Large-scale Benchmarking of Metaphor-based Optimization Heuristics
Diederick Vermetten, Carola Doerr, Hao Wang, Anna V. Kononova, Thomas Bäck
TL;DR
This study addresses the challenge of evaluating a rapidly growing set of metaphor-based optimization heuristics by performing a large-scale benchmark of 294 implementations on the BBOB function suite across multiple dimensions. Using both anytime (AOCC) and fixed-budget (AOCClarge) performance metrics, the authors analyze how design choices, such as budget and baselines, influence comparisons and reveal substantial variability and complementarity within the algorithm portfolio.
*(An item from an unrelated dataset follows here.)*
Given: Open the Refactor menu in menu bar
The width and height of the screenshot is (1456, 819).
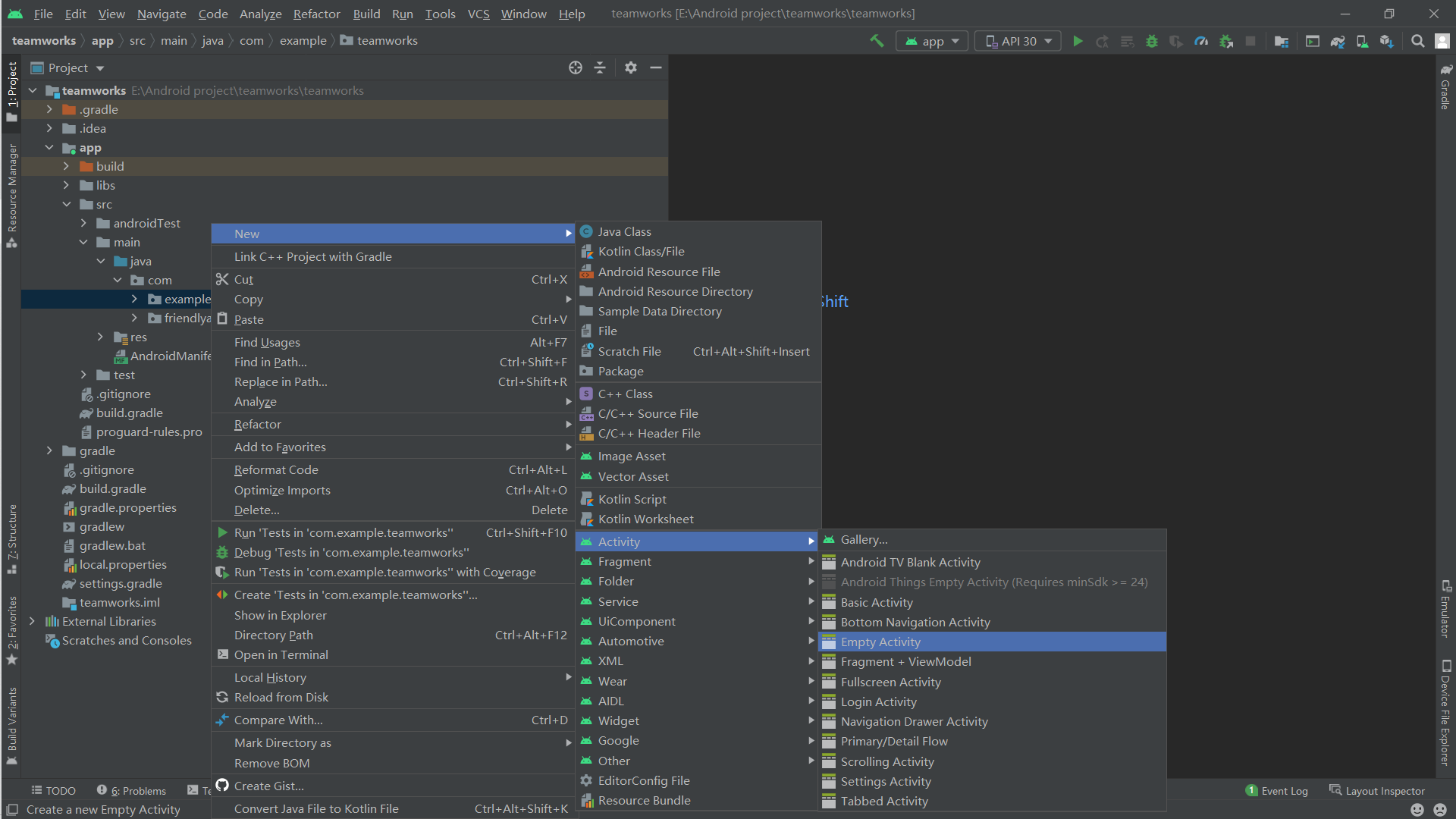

Key contributions include a comprehensive performance landscape, a Shapley-value assessment of algorithm contributions, and insights into how benchmarking data can guide algorithm selection, hybridization, and future research, all underscored by emphasis on reproducibility. The work highlights that many methods do not outperform random search on easy problems and demonstrates practical tools and methodologies to systematize fair, data-driven evaluation of optimization heuristics.
Abstract
The number of proposed iterative optimization heuristics is growing steadily, and with this growth, there have been many points of discussion within the wider community. One particular criticism that is raised towards many new algorithms is their focus on metaphors used to present the method, rather than emphasizing their potential algorithmic contributions. Several studies into popular metaphor-based algorithms have highlighted these problems, even showcasing algorithms that are functionally equivalent to older existing methods. Unfortunately, this detailed approach is not scalable to the whole set of metaphor-based algorithms. Because of this, we investigate ways in which benchmarking can shed light on these algorithms. To this end, we run a set of 294 algorithm implementations on the BBOB function suite. We investigate how the choice of the budget, the performance measure, or other aspects of experimental design impact the comparison of these algorithms. Our results emphasize why benchmarking is a key step in expanding our understanding of the algorithm space, and what challenges still need to be overcome to fully gauge the potential improvements to the state-of-the-art hiding behind the metaphors.